In serata, invece, De Bernardin ha preso parte, su invito della Presidente Claudia Scarzanella, all’importante celebrazione del 70esimo anniversario di Confartigianato Belluno, svoltasi presso il Teatro Comunale Dino Buzzati. Un evento che ha saputo coniugare memoria storica e visione futura, in cui sono state presentate alcune slide significative sulla percezione del territorio da parte dell’associazione degli artigiani.
Tra le proposte emerse durante la presentazione, ha colpito particolarmente la richiesta di istituire un Assessorato alla Montagna nella prossima legislatura regionale. Un’idea che, nelle parole di De Bernardin, ha trovato immediato riscontro positivo: “Come Lega provinciale possiamo farci promotori di questa proposta, soprattutto in vista delle imminenti elezioni regionali”.

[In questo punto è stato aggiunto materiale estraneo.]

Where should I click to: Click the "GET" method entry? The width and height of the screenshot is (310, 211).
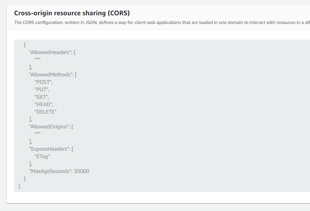[x=42, y=97]
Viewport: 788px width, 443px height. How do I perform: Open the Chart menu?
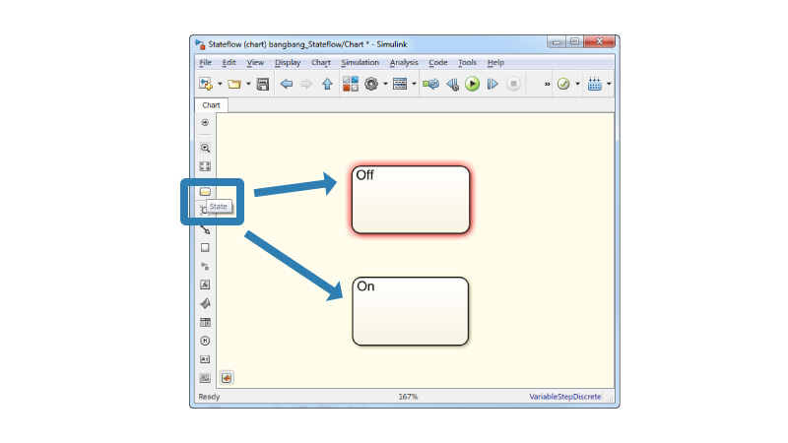(320, 63)
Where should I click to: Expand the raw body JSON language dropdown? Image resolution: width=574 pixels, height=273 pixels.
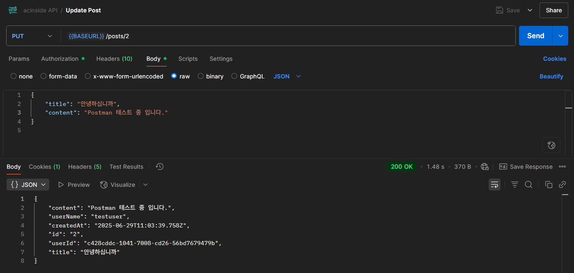287,76
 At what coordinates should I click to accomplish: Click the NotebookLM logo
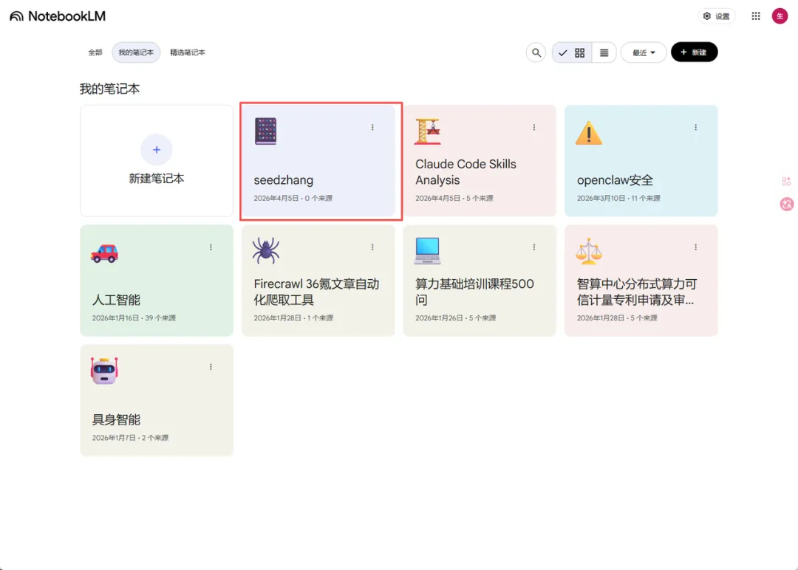58,16
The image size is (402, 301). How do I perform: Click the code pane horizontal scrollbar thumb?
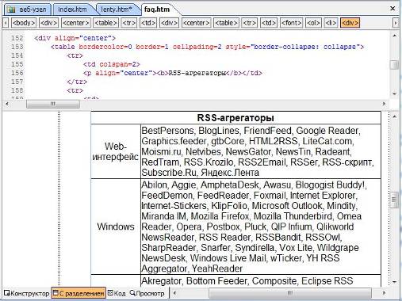[x=53, y=104]
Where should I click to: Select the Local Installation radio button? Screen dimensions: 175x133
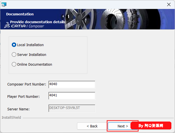point(14,45)
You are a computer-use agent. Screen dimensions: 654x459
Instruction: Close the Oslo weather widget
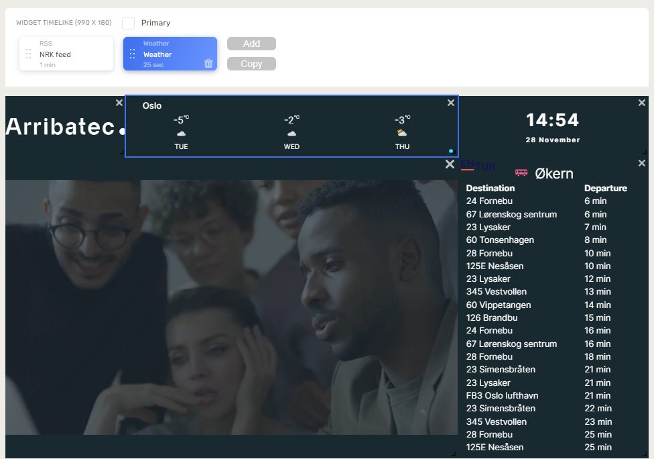(x=451, y=103)
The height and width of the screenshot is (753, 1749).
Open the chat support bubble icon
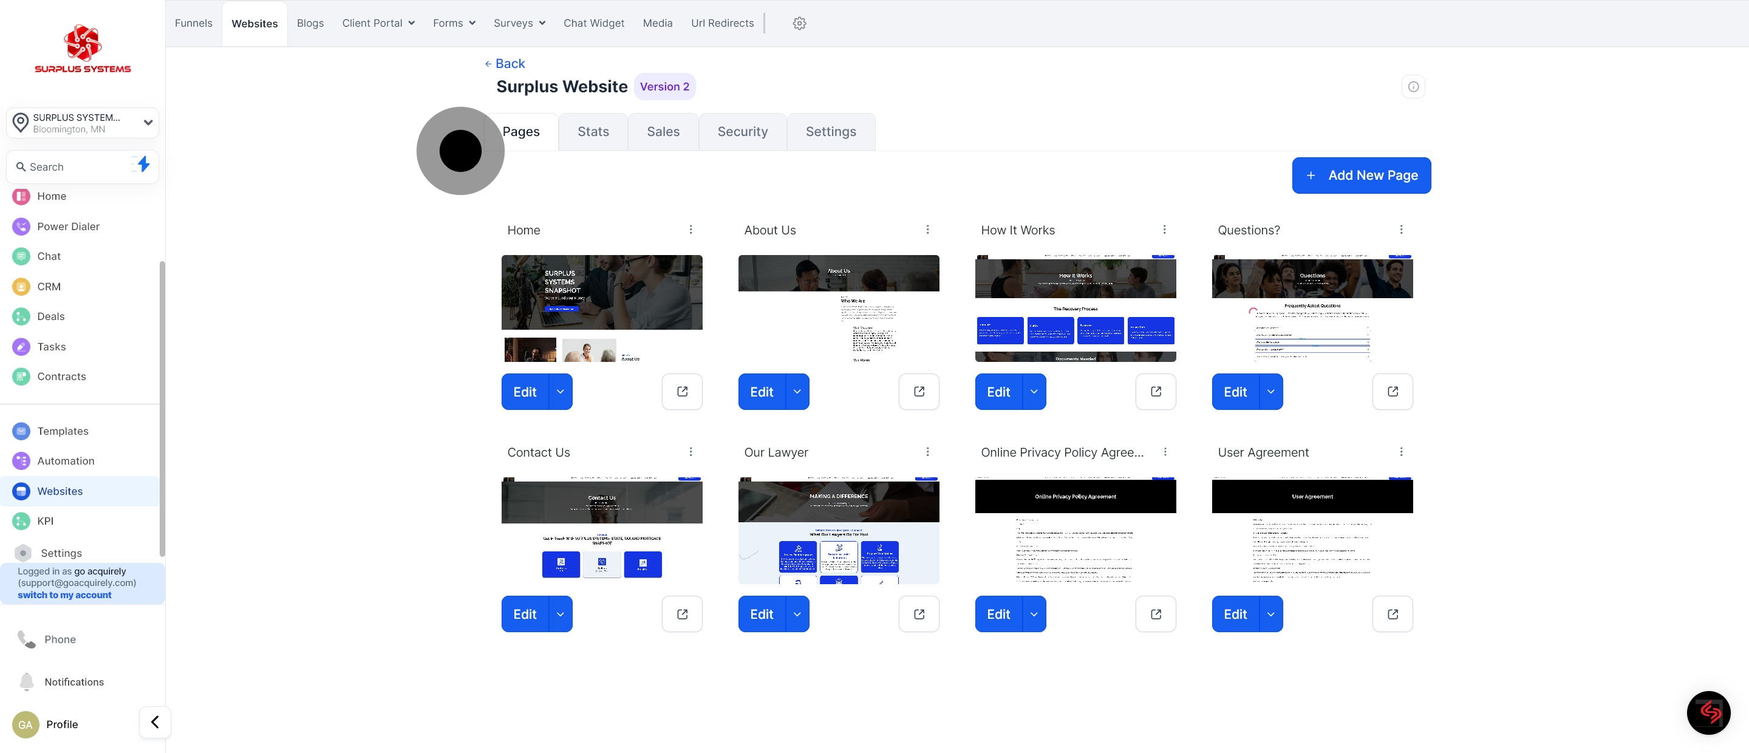tap(1708, 712)
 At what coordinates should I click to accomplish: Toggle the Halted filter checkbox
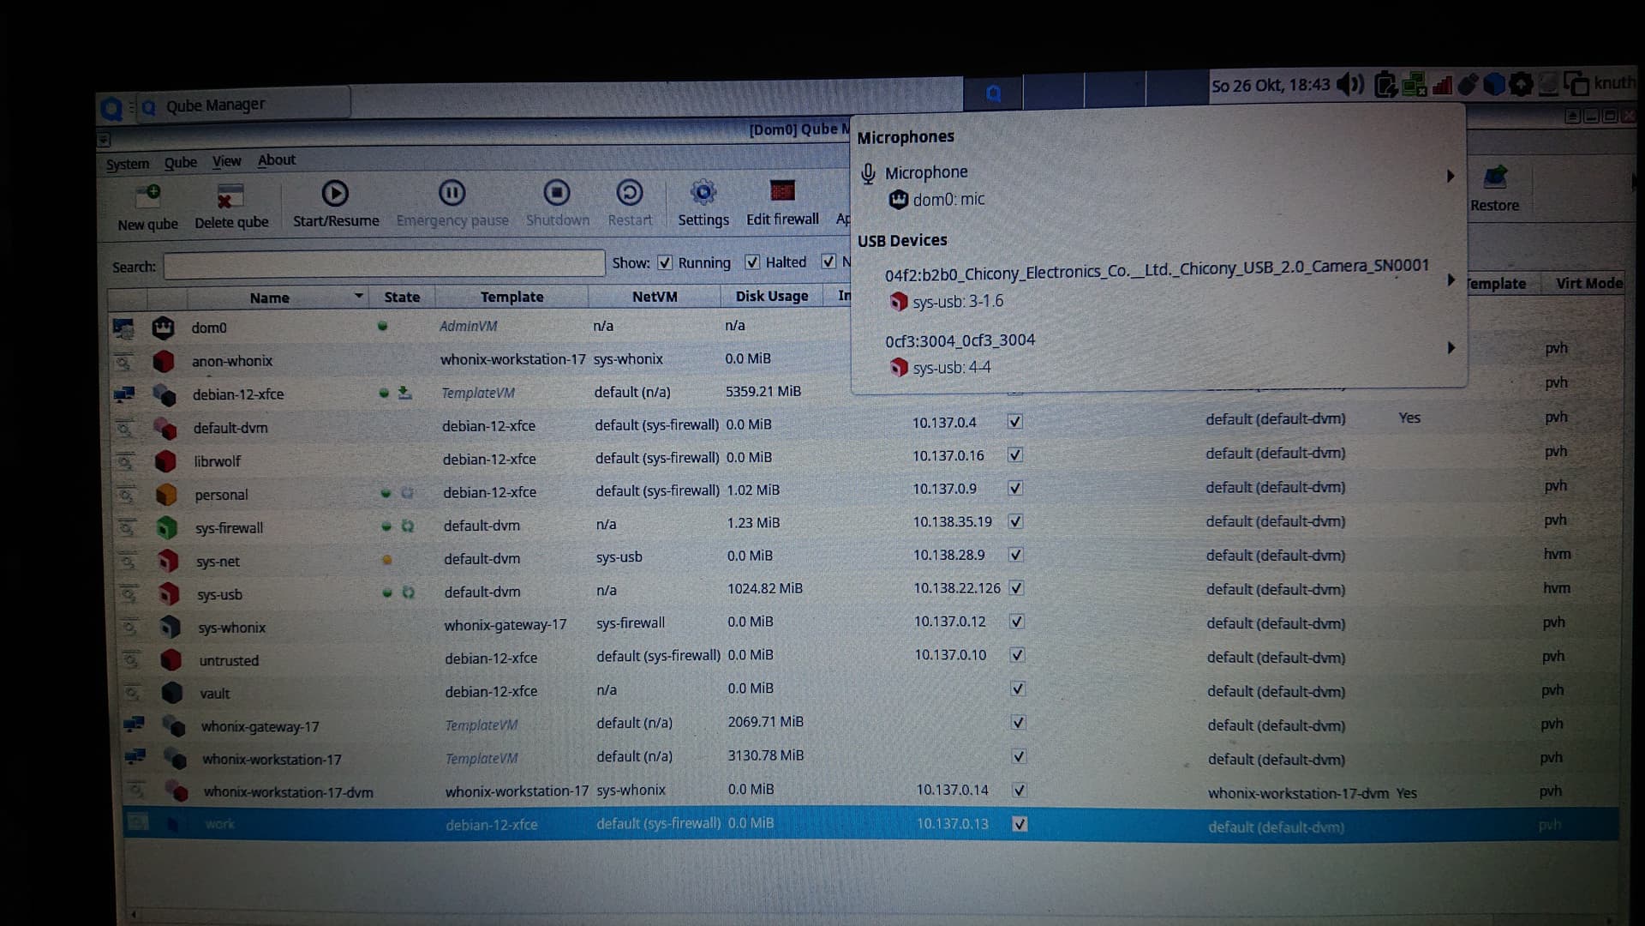tap(752, 262)
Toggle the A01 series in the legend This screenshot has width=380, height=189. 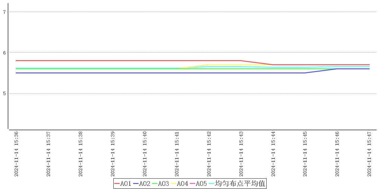point(123,184)
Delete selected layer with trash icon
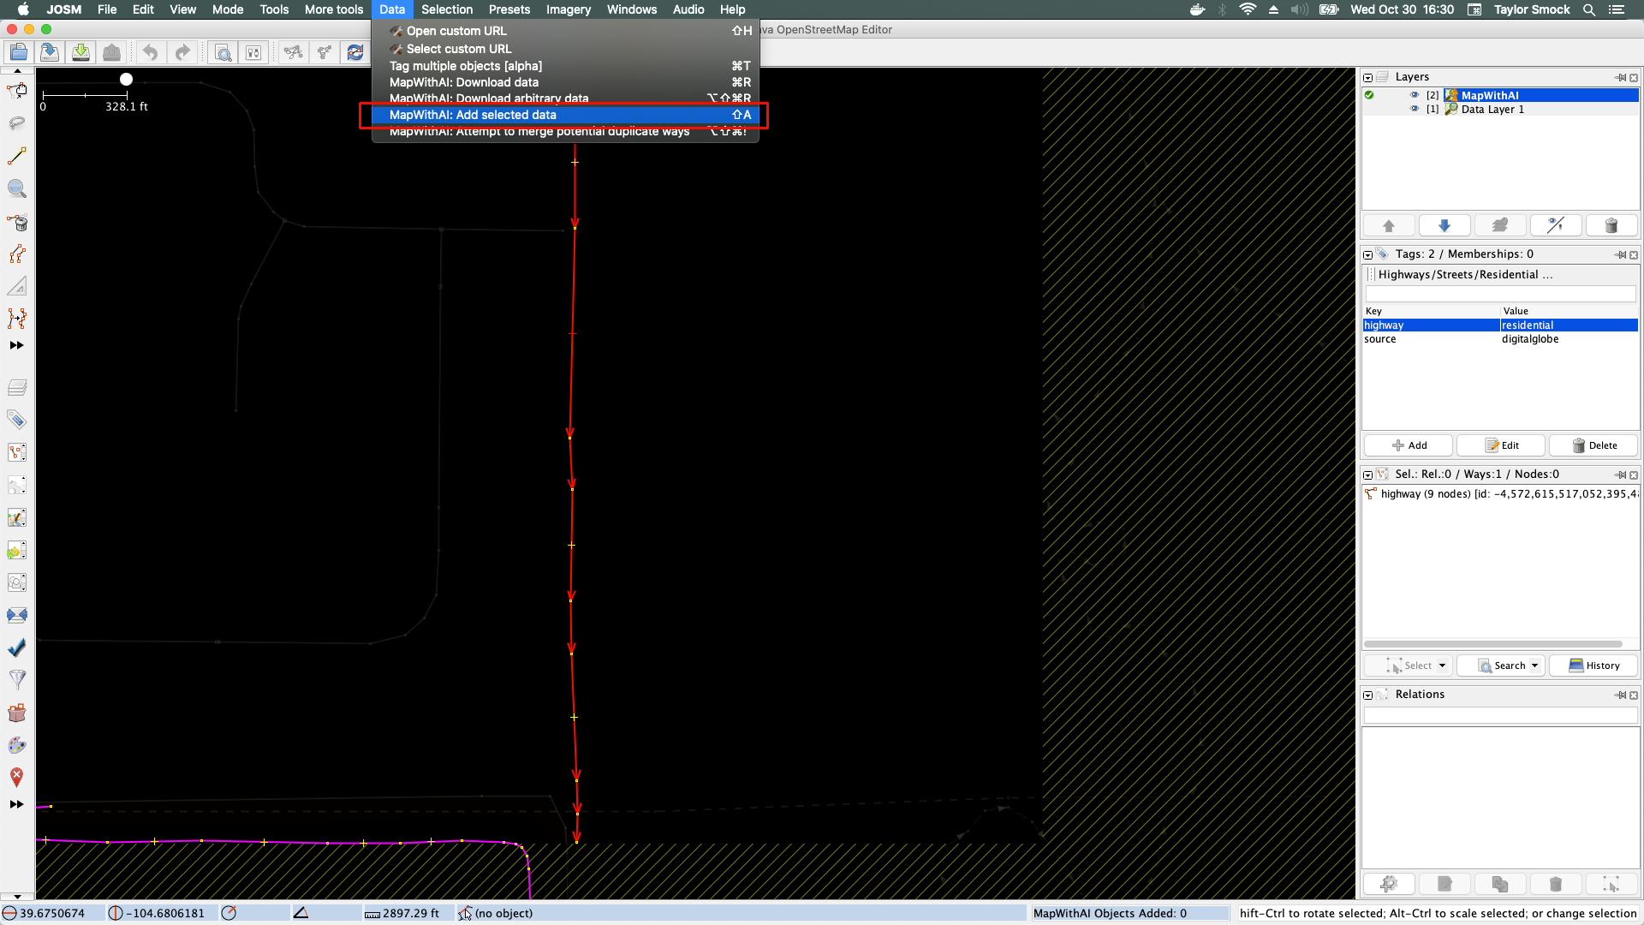Screen dimensions: 1644x925 click(x=1611, y=225)
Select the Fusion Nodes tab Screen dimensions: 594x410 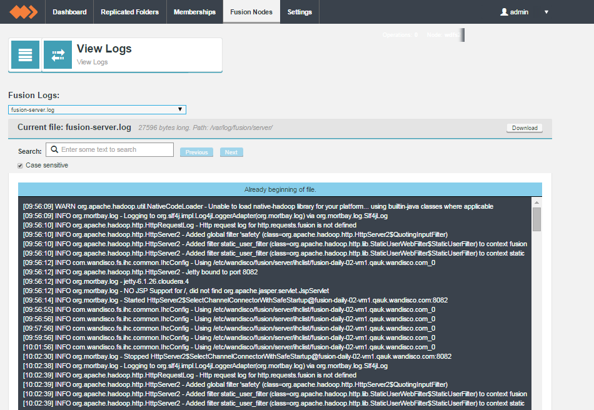tap(251, 12)
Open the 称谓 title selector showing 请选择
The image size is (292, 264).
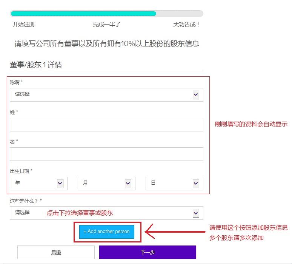point(102,95)
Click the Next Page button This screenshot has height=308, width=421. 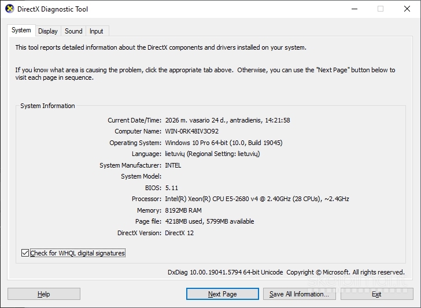(222, 294)
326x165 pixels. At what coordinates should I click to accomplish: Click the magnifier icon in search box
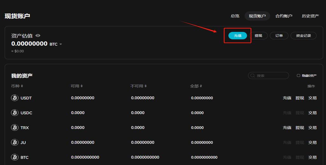pyautogui.click(x=253, y=76)
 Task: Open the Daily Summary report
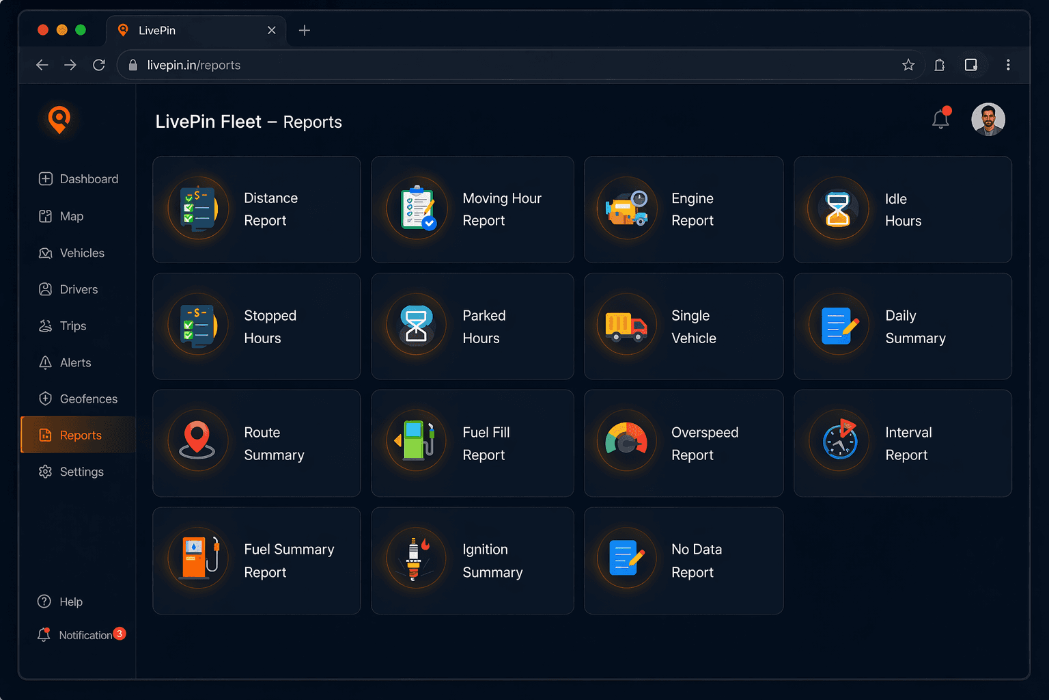coord(903,326)
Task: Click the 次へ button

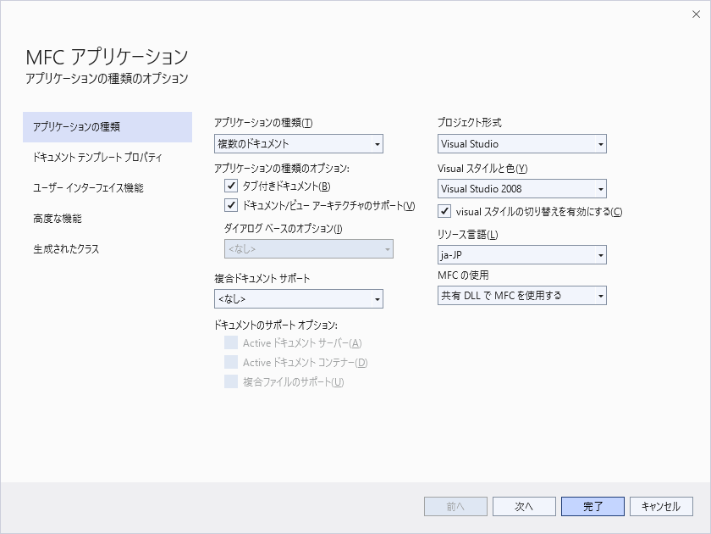Action: click(524, 506)
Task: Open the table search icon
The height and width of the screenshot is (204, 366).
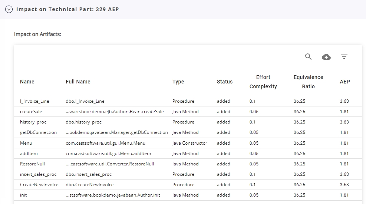Action: pyautogui.click(x=308, y=57)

Il segretario, che da mesi approfondisce con passione la “questione montagna”, ha evidenziato come le criticità del territorio montano veneto siano sempre più urgenti, in particolare sul fronte demografico. “La situazione è davvero drammatica – ha affermato – e riguarda tutta la montagna veneta, da Belluno a Verona, passando per Vicenza”.
Prendendo ad esempio quanto già fatto dalla Regione Lombardia, De Bernardin vede nella creazione di un Assessorato specifico un’opportunità concreta per riportare attenzione politica e istituzionale sulle aree montane. “Non sarà una bacchetta magica, ma potrebbe rappresentare un importante passo avanti per affrontare una crisi esistenziale che coinvolge le nostre comunità alpine”.
Un appello forte, dunque, per dare nuova centralità alla montagna, troppo spesso dimenticata nelle agende politiche, ma che resta cuore pulsante del Veneto.